## Begin Text shown

As one north St. Louis County school district begins its search for a new superintendent – its fourth leader in a little more than two years – its neighbor is about to decide who will replace a superintendent whose departure created a storm of controversy.
Following the surprise resignation of Ty McNichols last month, the Normandy Schools Collaborative is about to start the process to find his replacement. It plans to evaluate search firms to help look nationwide for a new leader as well as conduct focus groups at home to find out what people want to see in a new superintendent.
That’s a process its neighbor to the north, Ferguson-Florissant, is about to complete. After receiving 141 applications to succeed Art McCoy, it has narrowed its field to two superintendents – Bryan Davis from Wisconsin and Joseph Davis from North Carolina – who met with district personnel and the public last week. The board there hopes to make its final decision early this month, with the new superintendent expected to start work on July 1.

## End Text shown
## Begin Extracted data

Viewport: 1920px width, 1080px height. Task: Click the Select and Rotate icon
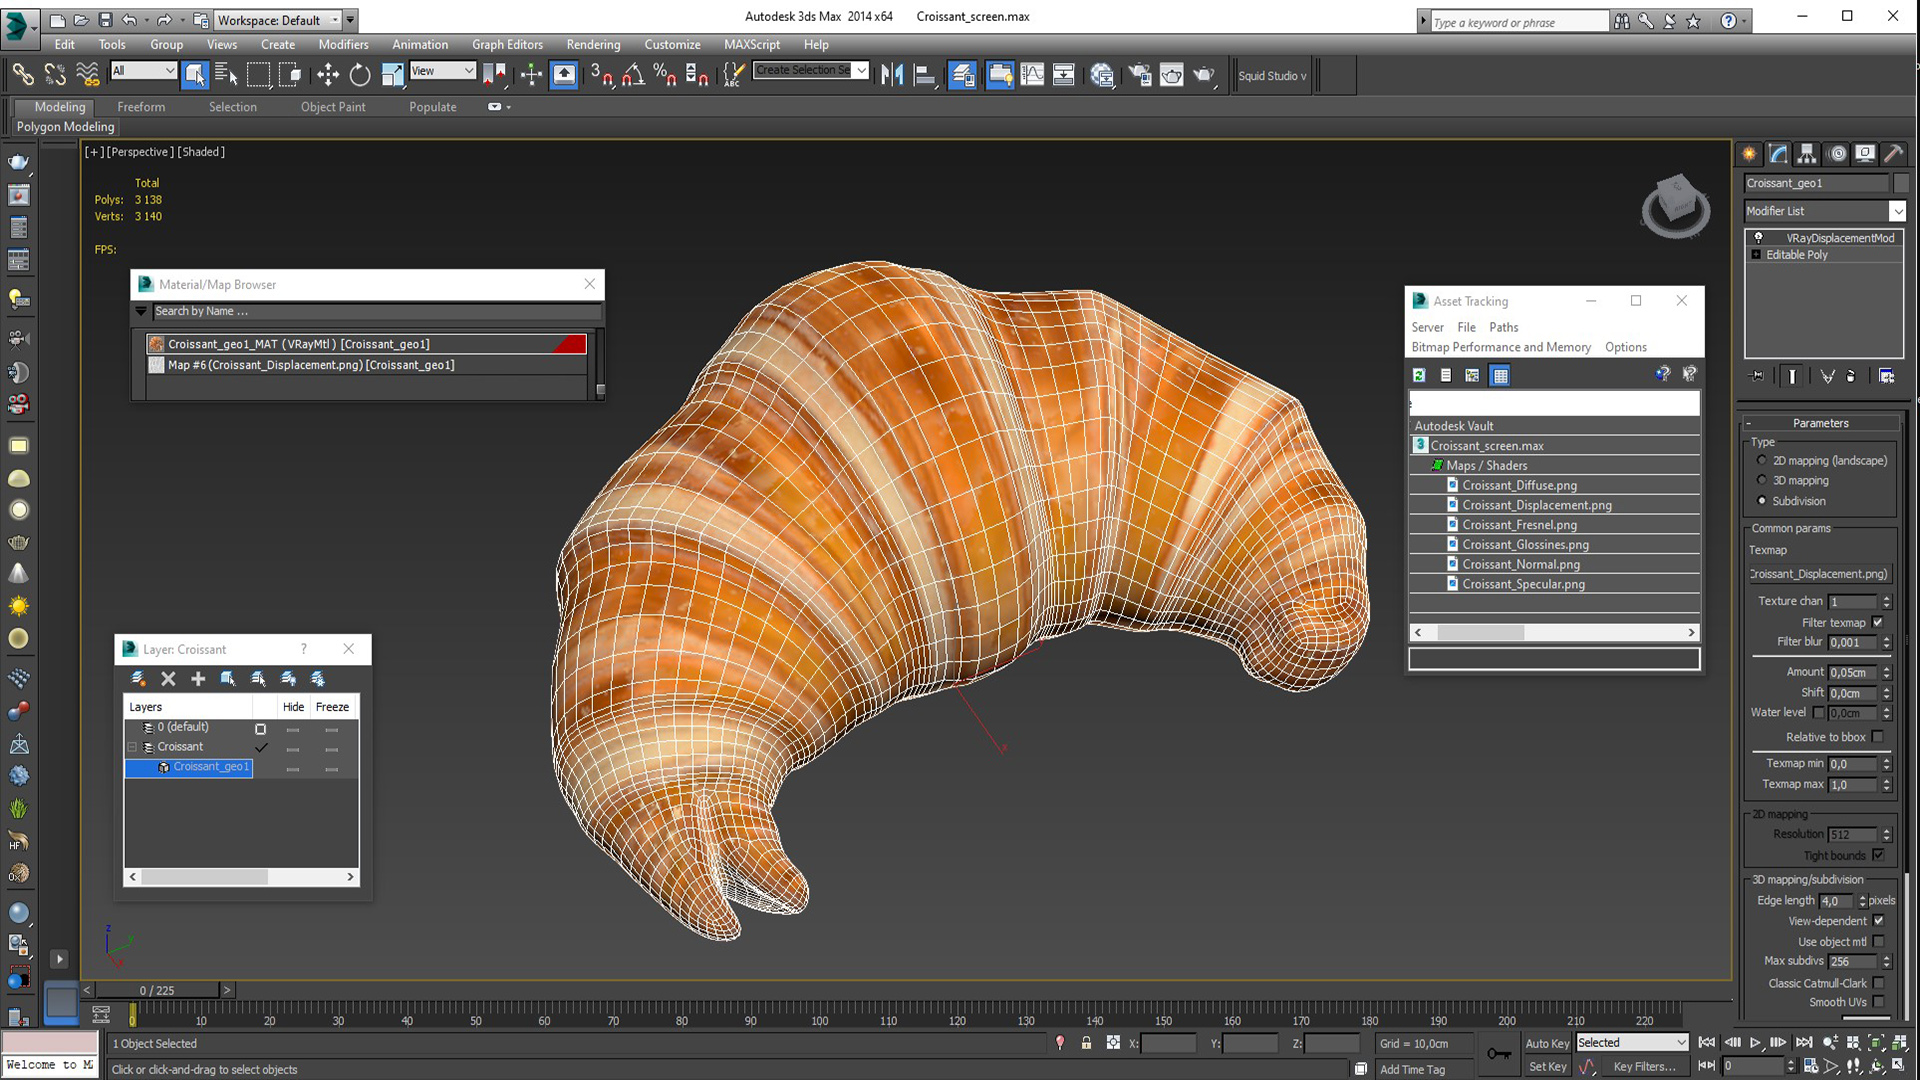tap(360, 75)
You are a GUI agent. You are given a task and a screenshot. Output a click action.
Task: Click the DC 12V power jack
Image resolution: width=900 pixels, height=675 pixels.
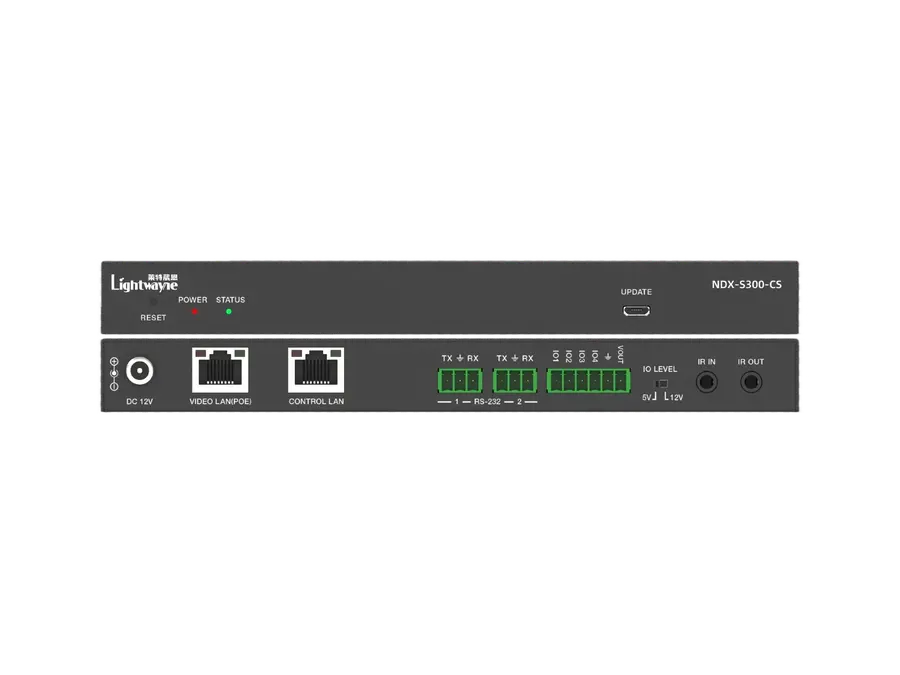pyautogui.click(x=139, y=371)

## End Extracted data
## Begin Extracted data

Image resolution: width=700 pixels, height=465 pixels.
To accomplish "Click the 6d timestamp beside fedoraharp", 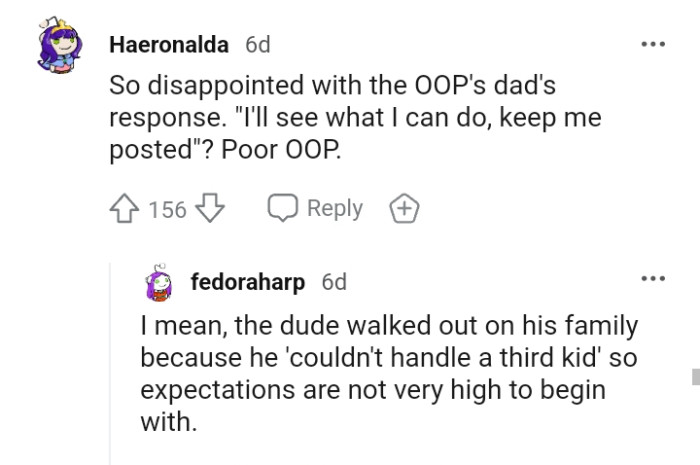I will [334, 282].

## End Extracted data
## Begin Extracted data

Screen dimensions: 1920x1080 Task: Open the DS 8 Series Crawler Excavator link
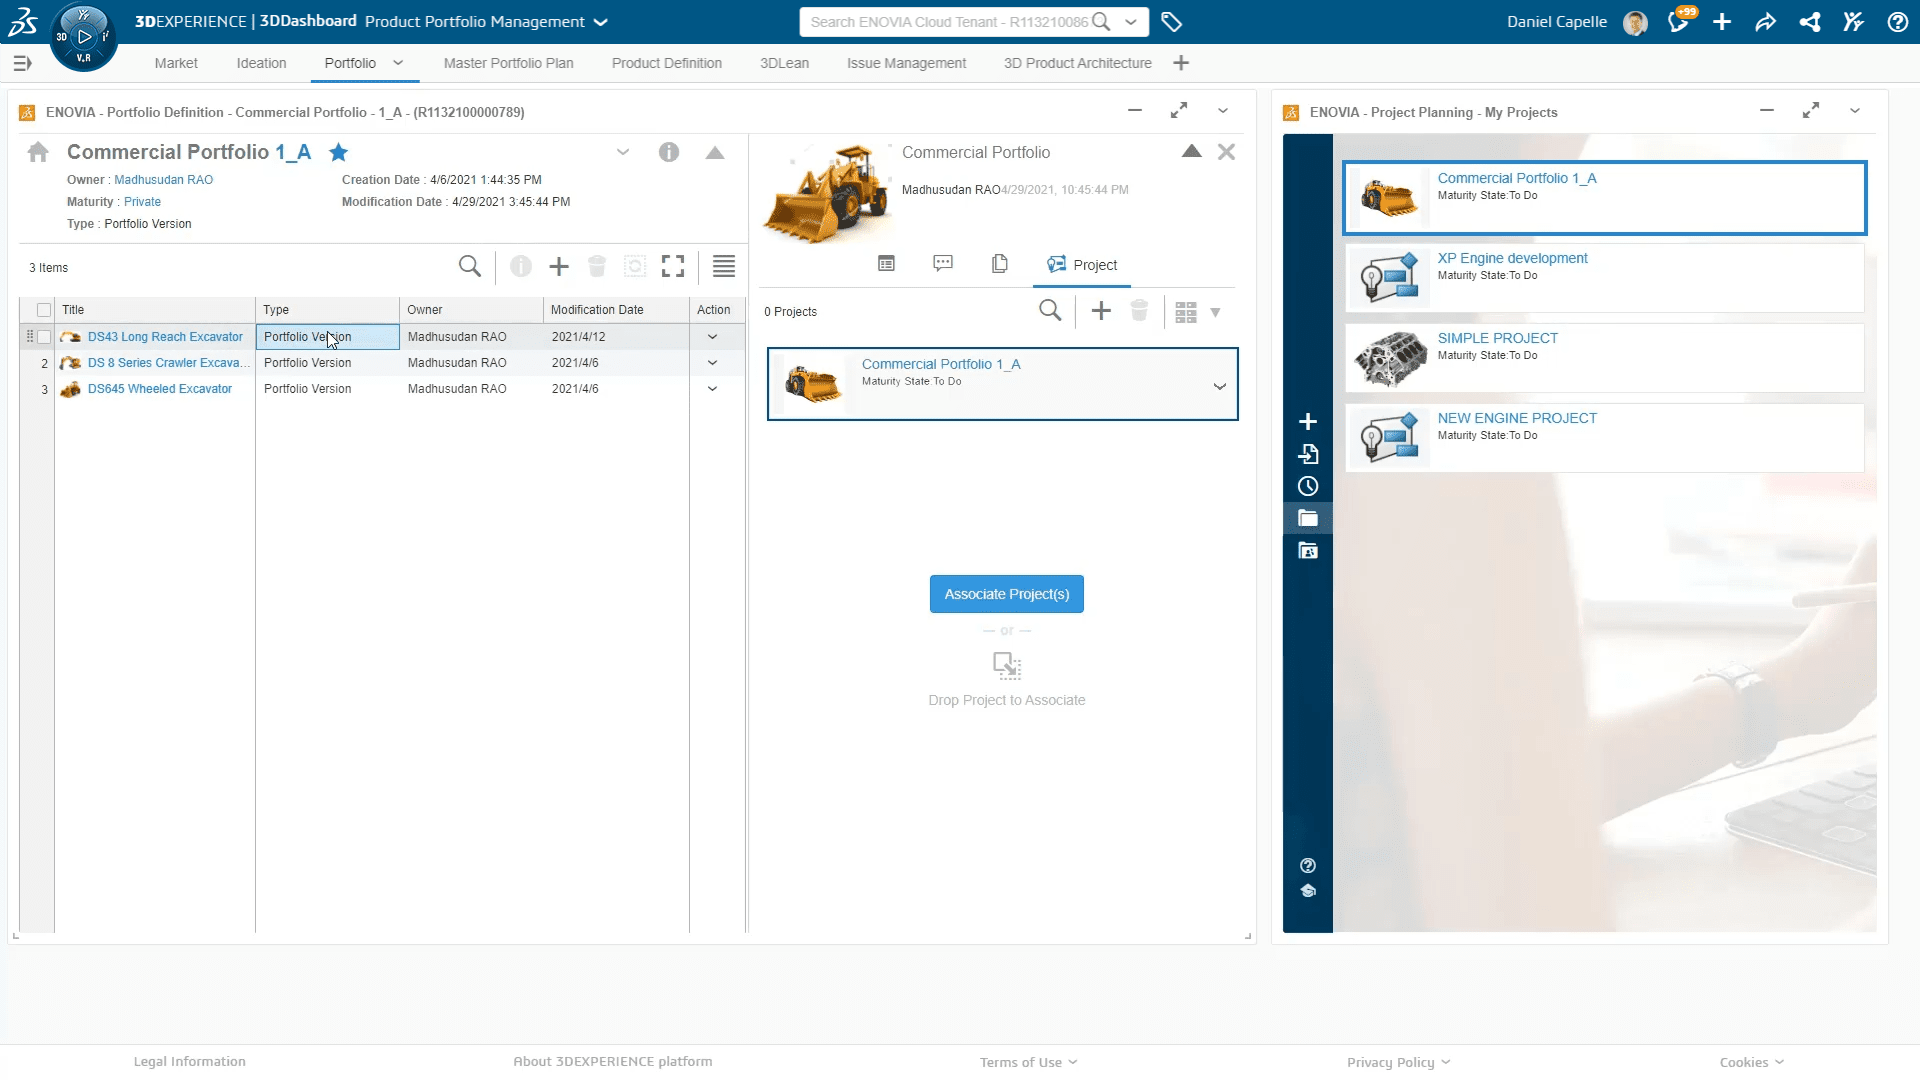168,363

## End Extracted data

- [Tasks to carry out]:
(1) According to the superintendent search text, why does the Normandy Schools Collaborative plan to hold focus groups? Answer in one to three sentences.
(2) In the superintendent search text, how many applications did Ferguson-Florissant receive to succeed Art McCoy?
Please leave the lines aside; they play no part here.

- [Answers in order]:
(1) The Normandy Schools Collaborative plans to hold focus groups at home to learn what people want to see in a new superintendent.

(2) 141 applications.